What this task involves:
Reproduce the following entries verbatim, line for line.

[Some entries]
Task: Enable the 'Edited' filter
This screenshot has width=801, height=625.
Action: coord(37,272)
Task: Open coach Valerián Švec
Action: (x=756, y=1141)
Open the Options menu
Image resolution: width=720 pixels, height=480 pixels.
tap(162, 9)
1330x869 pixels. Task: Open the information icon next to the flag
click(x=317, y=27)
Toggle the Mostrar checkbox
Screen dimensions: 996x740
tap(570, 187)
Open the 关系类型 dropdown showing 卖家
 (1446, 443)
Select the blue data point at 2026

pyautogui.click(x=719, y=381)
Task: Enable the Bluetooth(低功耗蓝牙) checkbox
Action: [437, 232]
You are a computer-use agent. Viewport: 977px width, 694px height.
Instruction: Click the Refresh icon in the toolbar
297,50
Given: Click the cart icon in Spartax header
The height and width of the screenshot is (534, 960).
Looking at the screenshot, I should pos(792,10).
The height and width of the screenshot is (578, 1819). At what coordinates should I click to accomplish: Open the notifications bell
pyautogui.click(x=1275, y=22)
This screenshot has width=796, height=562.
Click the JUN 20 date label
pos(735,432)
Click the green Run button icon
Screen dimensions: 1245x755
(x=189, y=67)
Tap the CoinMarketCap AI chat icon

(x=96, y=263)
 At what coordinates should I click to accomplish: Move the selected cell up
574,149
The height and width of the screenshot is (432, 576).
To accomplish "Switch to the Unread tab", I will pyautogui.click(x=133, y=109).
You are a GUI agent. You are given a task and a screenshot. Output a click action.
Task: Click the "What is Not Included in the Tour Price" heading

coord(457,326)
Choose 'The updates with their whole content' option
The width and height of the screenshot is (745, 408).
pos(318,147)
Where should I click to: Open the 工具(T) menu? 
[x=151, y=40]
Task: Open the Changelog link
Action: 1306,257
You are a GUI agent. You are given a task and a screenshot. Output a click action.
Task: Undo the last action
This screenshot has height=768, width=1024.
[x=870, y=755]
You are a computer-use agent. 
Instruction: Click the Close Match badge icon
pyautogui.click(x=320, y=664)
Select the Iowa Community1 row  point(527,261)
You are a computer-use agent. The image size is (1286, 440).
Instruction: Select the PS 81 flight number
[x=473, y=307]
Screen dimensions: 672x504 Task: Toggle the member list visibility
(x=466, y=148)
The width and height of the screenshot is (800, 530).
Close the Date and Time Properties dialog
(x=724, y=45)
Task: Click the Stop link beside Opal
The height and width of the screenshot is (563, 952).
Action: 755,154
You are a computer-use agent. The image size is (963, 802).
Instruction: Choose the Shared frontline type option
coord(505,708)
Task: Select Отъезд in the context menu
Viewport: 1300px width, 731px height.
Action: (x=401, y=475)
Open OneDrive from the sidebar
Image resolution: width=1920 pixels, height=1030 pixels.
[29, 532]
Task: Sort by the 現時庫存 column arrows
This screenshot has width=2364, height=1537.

The reply:
Task: Enable the 'Edited' filter
This screenshot has width=801, height=625.
Action: coord(37,272)
Task: Open coach Valerián Švec
Action: (x=756, y=1141)
Open the Options menu
Image resolution: width=720 pixels, height=480 pixels.
tap(162, 9)
1330x869 pixels. Task: Open the information icon next to the flag
click(x=317, y=27)
Toggle the Mostrar checkbox
Screen dimensions: 996x740
tap(570, 187)
Open the 关系类型 dropdown showing 卖家
 (1446, 443)
Select the blue data point at 2026

pyautogui.click(x=719, y=381)
Task: Enable the Bluetooth(低功耗蓝牙) checkbox
Action: [437, 232]
You are a computer-use agent. Viewport: 977px width, 694px height.
Instruction: Click the Refresh icon in the toolbar
297,50
Given: Click the cart icon in Spartax header
The height and width of the screenshot is (534, 960).
Looking at the screenshot, I should pos(792,10).
The height and width of the screenshot is (578, 1819). At what coordinates should I click to accomplish: Open the notifications bell
pyautogui.click(x=1275, y=22)
This screenshot has width=796, height=562.
Click the JUN 20 date label
pos(735,432)
Click the green Run button icon
Screen dimensions: 1245x755
(x=189, y=67)
Tap the CoinMarketCap AI chat icon

(x=96, y=263)
 At what coordinates should I click to accomplish: Move the selected cell up
574,149
The height and width of the screenshot is (432, 576).
To accomplish "Switch to the Unread tab", I will pyautogui.click(x=133, y=109).
You are a GUI agent. You are given a task and a screenshot. Output a click action.
Task: Click the "What is Not Included in the Tour Price" heading

coord(457,326)
Choose 'The updates with their whole content' option
The width and height of the screenshot is (745, 408).
pos(318,147)
Where should I click to: Open the 工具(T) menu? 
[x=151, y=40]
Task: Open the Changelog link
Action: 1306,257
You are a GUI agent. You are given a task and a screenshot. Output a click action.
Task: Undo the last action
This screenshot has height=768, width=1024.
[x=870, y=755]
You are a computer-use agent. 
Instruction: Click the Close Match badge icon
pyautogui.click(x=320, y=664)
Select the Iowa Community1 row  point(527,261)
You are a computer-use agent. The image size is (1286, 440).
Instruction: Select the PS 81 flight number
[x=473, y=307]
Screen dimensions: 672x504 Task: Toggle the member list visibility
(x=466, y=148)
The width and height of the screenshot is (800, 530).
Close the Date and Time Properties dialog
(x=724, y=45)
Task: Click the Stop link beside Opal
The height and width of the screenshot is (563, 952).
Action: 755,154
You are a computer-use agent. The image size is (963, 802).
Instruction: Choose the Shared frontline type option
coord(505,708)
Task: Select Отъезд in the context menu
Viewport: 1300px width, 731px height.
Action: (x=401, y=475)
Open OneDrive from the sidebar
Image resolution: width=1920 pixels, height=1030 pixels.
[29, 532]
Task: Sort by the 現時庫存 column arrows
This screenshot has width=2364, height=1537.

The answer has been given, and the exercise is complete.